Paganini acknowledged the costs in resources and human treasure.
"It takes awhile, and the cost is extremely high," he said. "But there is that capability, this long term tremendous benefit, specifically for Afghanistan, but for a greater area. I mean, the region can look at that and say, 'I would have bet everything against that, but look at it, it's working.' And, I think, that has an impact."
Paganini was aware American public patience and willingness to fund the war was wearing thin, but he remained confident that the war would be won.
"We've got to work within the resources that we're capable of," he said. "I don't know that we necessarily need to sustain that amount of money, but what we need to sustain is that thought process of whatever resources we commit -- American treasure in soldiers or money or whatever it is -- it's got to be geared towards a specific effect, and how long-lasting do we want that effect to be, and how do we sustain the benefits of that effect. That's the critical thought that's got to go into it.. And we know as we talk about sustainment of that effect that the resources are not unlimited.
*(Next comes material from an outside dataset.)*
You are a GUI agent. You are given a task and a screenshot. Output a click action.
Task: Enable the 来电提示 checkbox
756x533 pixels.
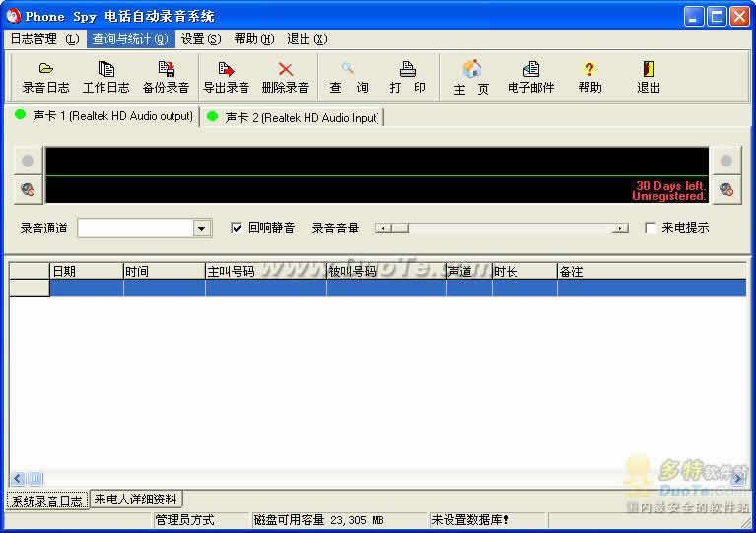[x=651, y=228]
"So you do have to plan for: OK, at some point, how are we going to turn this over or scale down this and let the Afghans take more control of this," he said. "And it's not just in the south."
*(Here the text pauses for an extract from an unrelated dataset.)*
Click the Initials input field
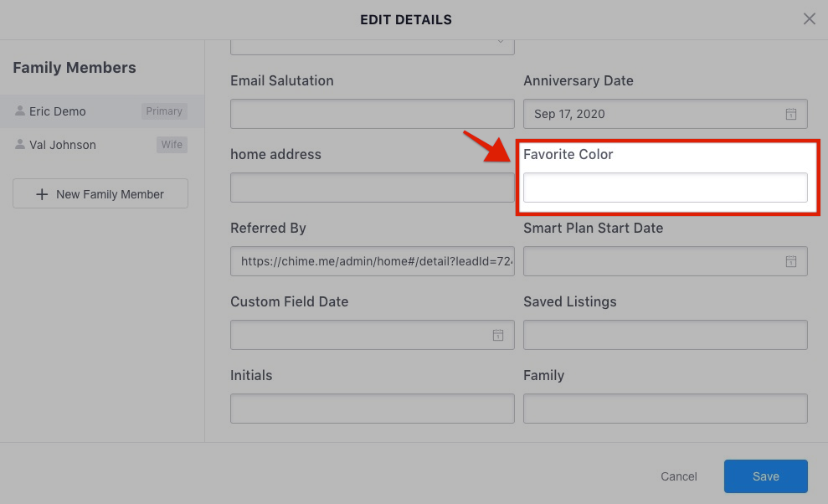The height and width of the screenshot is (504, 828). coord(373,409)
Paganini wears a black metal bracelet bearing all the names of the soldiers that didn't come home during his last tour in Afghanistan. He wears it every day, so as never to forget them, he said.
"I am really proud of the guys that are over there fighting it right now because it's tough," he said. "And they are doing tremendous work. It's really hard to look a kid in the eye and go, "Today, you are not going out there on a hunt, [even though] that's what you went into your recruiter's office to do. Today you're going out there to talk to an elder and find out why they didn't participate in a shura yesterday, and that's going to get us closer to winning than anything you're doing to do on the hunt.'
"And when soldiers accept that and internalize that and go out and execute that, that nests, that end state, all the way out to the ISAF level -- it's hugely important and tremendously difficult and they're doing it with absolute precision every day," he said.